Directions:
(1) In the Christmas gardening thread, how many tomatoes did Johnny9 say he gave away as presents?
(2) From the Christmas gardening thread, output the passage between "Those are the" and "(Sep 7, 2005)", inclusive.
::: Provided text :::
# Merry Christmas



## Meadowlark (Jul 19, 2008)

Have some green garden cheer from Meadowlark Ranch this Christmas....to all gardeners, Merry Christmas


----------



## Rubberback (Sep 9, 2008)

Right back at you LARK.....


----------



## Meadowlark (Jul 19, 2008)

Those "walkers" look great....tried any of them yet?


----------



## Rubberback (Sep 9, 2008)

Meadowlark said:


> Those "walkers" look great....tried any of them yet?


Those are the ones I left in the ground since last Dec. I was gonna see what happens. They do look good.Will see. The walkers still need more time.


----------



## Johnny9 (Sep 7, 2005)

Merry Xmas to all you dirt lovers. Gave away 2 dozen large Celibrity tomates today for presents


----------



## peckerwood (Jun 9, 2012)

Merry Christmas to you and yours Mr.Lark! Thanks for all the advice and great pictures this past season.I reckon I'm older than you,but since I lost my Grandpa 10 years ago,your my go-to guy with garden questions.I just wish you could take pic. of your garden without the soil showing.It's like rubbing salt in my eyes.This black gumbo will grow anything if it feels like it.It's in control,not me.


----------



## donaken (Nov 25, 2010)

Great pics gentlemen! Merry Christmas to all the green thumbs and wanna be's
Like me  appreciate the time, tips and pics all have shared! 
Agree w Peckerwood....the dirt pics are a little painful


----------



## Meadowlark (Jul 19, 2008)

peckerwood said:


> Merry Christmas to you and yours Mr.Lark! Thanks for all the advice and great pictures this past season.I reckon I'm older than you,but since I lost my Grandpa 10 years ago,your my go-to guy with garden questions.I just wish you could take pic. of your garden without the soil showing.It's like rubbing salt in my eyes.This black gumbo will grow anything if it feels like it.It's in control,not me.
::: Supplied records :::
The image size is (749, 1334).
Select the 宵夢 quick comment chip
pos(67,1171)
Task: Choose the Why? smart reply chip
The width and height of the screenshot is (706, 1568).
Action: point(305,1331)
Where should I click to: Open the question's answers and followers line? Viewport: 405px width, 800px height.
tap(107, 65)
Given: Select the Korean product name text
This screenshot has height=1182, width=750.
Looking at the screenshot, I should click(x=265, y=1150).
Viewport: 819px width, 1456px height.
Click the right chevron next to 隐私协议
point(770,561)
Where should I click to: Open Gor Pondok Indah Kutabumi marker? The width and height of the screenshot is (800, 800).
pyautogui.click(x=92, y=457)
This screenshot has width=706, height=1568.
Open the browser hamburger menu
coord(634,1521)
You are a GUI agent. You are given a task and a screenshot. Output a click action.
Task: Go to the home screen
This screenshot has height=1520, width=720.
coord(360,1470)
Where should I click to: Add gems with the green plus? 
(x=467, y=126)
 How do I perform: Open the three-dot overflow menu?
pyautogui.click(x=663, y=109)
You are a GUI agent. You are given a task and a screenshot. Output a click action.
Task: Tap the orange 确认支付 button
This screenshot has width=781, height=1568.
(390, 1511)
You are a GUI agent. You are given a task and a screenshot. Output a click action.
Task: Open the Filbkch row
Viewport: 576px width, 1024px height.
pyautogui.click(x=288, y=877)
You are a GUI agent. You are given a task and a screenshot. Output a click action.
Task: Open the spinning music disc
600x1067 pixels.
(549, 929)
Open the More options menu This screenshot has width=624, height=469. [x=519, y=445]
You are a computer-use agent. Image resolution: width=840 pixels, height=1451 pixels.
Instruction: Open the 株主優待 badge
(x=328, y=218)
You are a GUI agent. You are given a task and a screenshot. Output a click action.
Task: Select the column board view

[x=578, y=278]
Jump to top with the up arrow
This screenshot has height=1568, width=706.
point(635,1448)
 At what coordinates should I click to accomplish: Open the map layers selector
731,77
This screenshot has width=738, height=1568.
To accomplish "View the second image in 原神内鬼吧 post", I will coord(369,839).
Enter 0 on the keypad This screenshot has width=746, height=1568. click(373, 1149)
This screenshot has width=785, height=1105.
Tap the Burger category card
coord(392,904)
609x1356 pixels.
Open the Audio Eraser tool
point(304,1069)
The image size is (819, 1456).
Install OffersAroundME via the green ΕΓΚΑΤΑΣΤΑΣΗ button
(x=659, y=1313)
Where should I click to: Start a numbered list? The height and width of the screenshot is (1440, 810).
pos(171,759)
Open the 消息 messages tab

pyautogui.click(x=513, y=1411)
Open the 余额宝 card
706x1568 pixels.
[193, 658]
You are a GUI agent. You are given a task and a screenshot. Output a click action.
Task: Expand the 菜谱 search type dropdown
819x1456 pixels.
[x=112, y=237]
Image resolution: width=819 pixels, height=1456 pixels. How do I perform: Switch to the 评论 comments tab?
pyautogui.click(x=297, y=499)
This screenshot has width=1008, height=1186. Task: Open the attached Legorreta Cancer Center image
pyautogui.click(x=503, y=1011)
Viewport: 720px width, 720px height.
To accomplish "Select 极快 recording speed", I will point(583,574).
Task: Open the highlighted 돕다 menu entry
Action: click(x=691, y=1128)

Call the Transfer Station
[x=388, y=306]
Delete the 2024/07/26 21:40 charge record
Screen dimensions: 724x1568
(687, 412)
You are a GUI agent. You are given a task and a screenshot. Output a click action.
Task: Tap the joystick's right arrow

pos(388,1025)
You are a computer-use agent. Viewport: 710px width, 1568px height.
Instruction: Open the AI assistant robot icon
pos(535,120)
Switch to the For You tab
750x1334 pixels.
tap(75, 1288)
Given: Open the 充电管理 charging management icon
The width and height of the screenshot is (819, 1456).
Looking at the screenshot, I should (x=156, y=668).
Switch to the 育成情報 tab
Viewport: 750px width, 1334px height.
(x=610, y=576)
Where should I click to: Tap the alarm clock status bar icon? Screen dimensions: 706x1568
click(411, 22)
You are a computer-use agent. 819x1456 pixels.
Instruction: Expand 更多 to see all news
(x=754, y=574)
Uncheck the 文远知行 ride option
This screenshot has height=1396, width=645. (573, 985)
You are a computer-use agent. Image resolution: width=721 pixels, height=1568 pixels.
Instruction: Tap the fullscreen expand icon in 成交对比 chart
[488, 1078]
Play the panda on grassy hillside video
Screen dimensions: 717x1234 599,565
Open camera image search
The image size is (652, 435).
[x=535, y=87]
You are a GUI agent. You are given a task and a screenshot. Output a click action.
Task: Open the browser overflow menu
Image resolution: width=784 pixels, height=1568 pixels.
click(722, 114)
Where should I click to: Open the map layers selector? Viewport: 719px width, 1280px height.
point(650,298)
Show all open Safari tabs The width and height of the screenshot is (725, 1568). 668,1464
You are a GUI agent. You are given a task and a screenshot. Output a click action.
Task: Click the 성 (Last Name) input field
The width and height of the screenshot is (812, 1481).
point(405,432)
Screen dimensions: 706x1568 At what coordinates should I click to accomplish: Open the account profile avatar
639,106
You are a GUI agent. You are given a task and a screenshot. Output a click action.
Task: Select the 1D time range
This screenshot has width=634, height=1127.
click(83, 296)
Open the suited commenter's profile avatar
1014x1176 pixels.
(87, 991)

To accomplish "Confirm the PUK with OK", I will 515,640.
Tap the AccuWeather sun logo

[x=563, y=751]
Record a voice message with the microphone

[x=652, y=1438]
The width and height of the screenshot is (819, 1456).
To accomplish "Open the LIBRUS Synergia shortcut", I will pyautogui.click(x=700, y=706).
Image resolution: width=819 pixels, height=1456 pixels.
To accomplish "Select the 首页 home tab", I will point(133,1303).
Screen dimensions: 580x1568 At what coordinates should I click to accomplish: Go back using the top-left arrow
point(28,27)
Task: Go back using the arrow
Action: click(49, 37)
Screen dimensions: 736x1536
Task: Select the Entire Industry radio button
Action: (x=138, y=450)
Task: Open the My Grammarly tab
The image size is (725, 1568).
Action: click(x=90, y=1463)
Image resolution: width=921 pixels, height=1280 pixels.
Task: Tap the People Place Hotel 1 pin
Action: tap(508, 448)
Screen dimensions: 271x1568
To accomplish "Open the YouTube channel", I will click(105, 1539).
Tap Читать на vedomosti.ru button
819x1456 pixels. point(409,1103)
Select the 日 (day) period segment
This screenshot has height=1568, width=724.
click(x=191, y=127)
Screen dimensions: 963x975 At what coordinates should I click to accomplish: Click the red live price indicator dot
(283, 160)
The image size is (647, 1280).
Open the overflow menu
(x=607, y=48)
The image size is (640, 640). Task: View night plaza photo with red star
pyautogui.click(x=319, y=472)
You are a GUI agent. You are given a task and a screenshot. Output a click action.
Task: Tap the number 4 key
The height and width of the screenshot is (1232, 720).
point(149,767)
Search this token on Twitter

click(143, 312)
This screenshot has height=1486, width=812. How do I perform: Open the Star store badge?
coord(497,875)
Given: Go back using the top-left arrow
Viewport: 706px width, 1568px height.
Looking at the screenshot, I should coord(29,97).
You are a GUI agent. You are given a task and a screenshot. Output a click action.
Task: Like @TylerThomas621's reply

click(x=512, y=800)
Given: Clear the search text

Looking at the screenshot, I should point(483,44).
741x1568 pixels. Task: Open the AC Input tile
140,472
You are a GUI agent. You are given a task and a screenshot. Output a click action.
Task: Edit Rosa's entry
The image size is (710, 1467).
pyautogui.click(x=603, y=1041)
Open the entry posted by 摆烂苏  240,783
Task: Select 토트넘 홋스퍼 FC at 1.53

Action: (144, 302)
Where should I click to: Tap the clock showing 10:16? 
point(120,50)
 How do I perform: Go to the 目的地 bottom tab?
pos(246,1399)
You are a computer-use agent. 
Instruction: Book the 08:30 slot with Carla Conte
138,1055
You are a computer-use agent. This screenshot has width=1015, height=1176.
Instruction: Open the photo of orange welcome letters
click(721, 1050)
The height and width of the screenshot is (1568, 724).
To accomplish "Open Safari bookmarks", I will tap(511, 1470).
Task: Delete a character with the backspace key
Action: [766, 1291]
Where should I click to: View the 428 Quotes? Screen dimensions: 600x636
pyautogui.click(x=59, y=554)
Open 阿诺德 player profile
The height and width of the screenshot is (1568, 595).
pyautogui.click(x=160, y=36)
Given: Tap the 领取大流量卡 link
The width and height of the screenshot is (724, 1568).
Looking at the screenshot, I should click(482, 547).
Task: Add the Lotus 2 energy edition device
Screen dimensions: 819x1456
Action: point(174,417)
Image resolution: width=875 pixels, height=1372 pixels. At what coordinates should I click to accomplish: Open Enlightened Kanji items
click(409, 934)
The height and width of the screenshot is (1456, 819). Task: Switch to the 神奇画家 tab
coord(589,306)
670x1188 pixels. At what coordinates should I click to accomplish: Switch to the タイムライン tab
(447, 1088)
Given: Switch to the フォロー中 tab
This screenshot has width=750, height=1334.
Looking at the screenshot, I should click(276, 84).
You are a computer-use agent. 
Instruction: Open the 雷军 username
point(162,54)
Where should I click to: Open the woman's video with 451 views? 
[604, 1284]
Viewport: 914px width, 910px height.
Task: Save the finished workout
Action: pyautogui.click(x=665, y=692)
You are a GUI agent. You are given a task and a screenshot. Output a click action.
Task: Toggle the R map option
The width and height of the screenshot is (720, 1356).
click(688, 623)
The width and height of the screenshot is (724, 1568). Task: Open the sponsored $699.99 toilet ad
:::
Answers in order:
(1) Two dozen large tomatoes.

(2)
Those are the ones I left in the ground since last Dec. I was gonna see what happens. They do look good.Will see. The walkers still need more time.


----------



## Johnny9 (Sep 7, 2005)